Job Description
We are seeking a highly skilled Cloud / Site Reliability Engineer to support cloud automation and infrastructure performance initiatives for The Client, a leading organization in enterprise cloud services. This is a contract-based opportunity ideal for professionals experienced in Terraform, GKE, Kubernetes, and Infrastructure as Code (IaC) best practices.
Key Responsibilities:
Design, develop, and maintain reusable Terraform modules for provisioning GKE (Google Kubernetes Engine) resources.
Automate deployment, scaling, and management of GKE clusters, node pools, and associated network/storage components.
Implement and enforce IaC best practices such as Git-based version control, code reviews, and CI/CD pipelines.
Collaborate with DevOps, development, and cloud engineering teams to optimize infrastructure performance, cost-efficiency, and scalability.
Maintain accurate and comprehensive documentation covering GKE cluster usage, architecture standards, and lifecycle management.

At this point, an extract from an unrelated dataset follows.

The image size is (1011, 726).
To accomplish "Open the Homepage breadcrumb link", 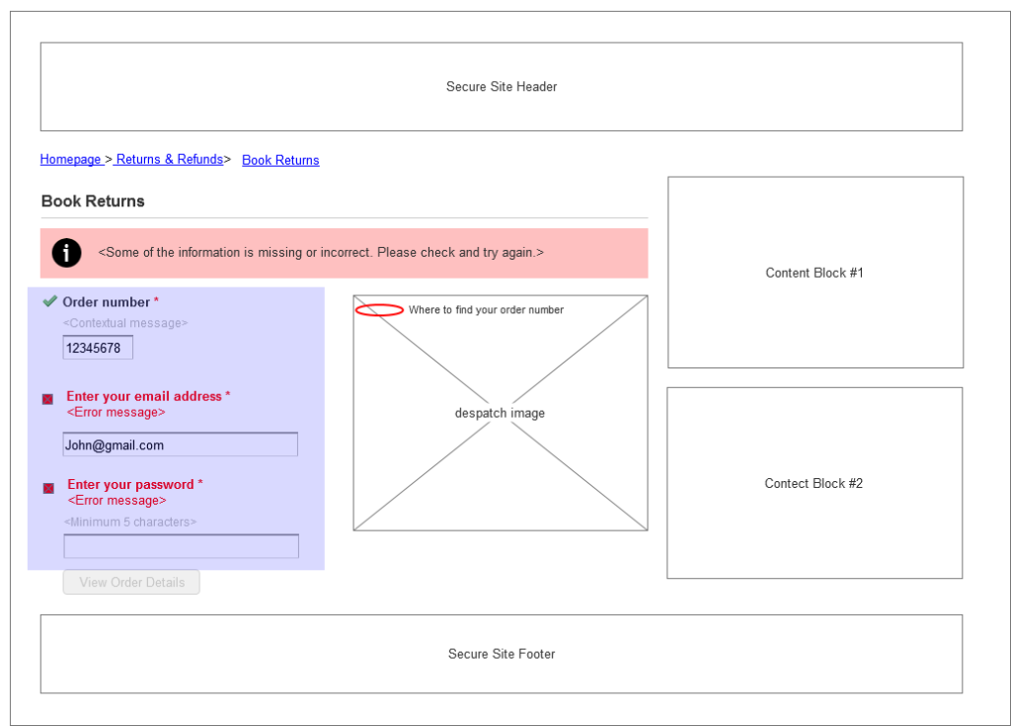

Monitor, assess, and improve system reliability, availability, and security across cloud-hosted services.
Troubleshoot infrastructure issues, identify root causes, and deliver preventive solutions using automation and observability tools.
Must-Have Skills Qualifications:
10–15 years of experience in cloud infrastructure, DevOps, or site reliability roles.

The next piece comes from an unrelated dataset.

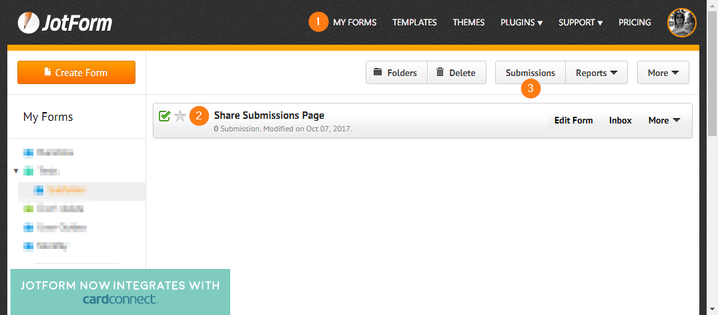Open the Plugins menu
718x315 pixels.
(521, 23)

Expertise in Terraform for GKE provisioning and modular infrastructure design.
Strong hands-on experience with GKE clusters, automation, scaling, and reliability.
Proficiency in Kubernetes (multi-cluster management, Helm, networking, etc.).
Familiarity with CI/CD integration, GitOps workflows, and secure DevOps pipelines.
Strong commitment to cloud reliability, security standards, and operational excellence.
Excellent communication and collaboration skills within cross-functional teams.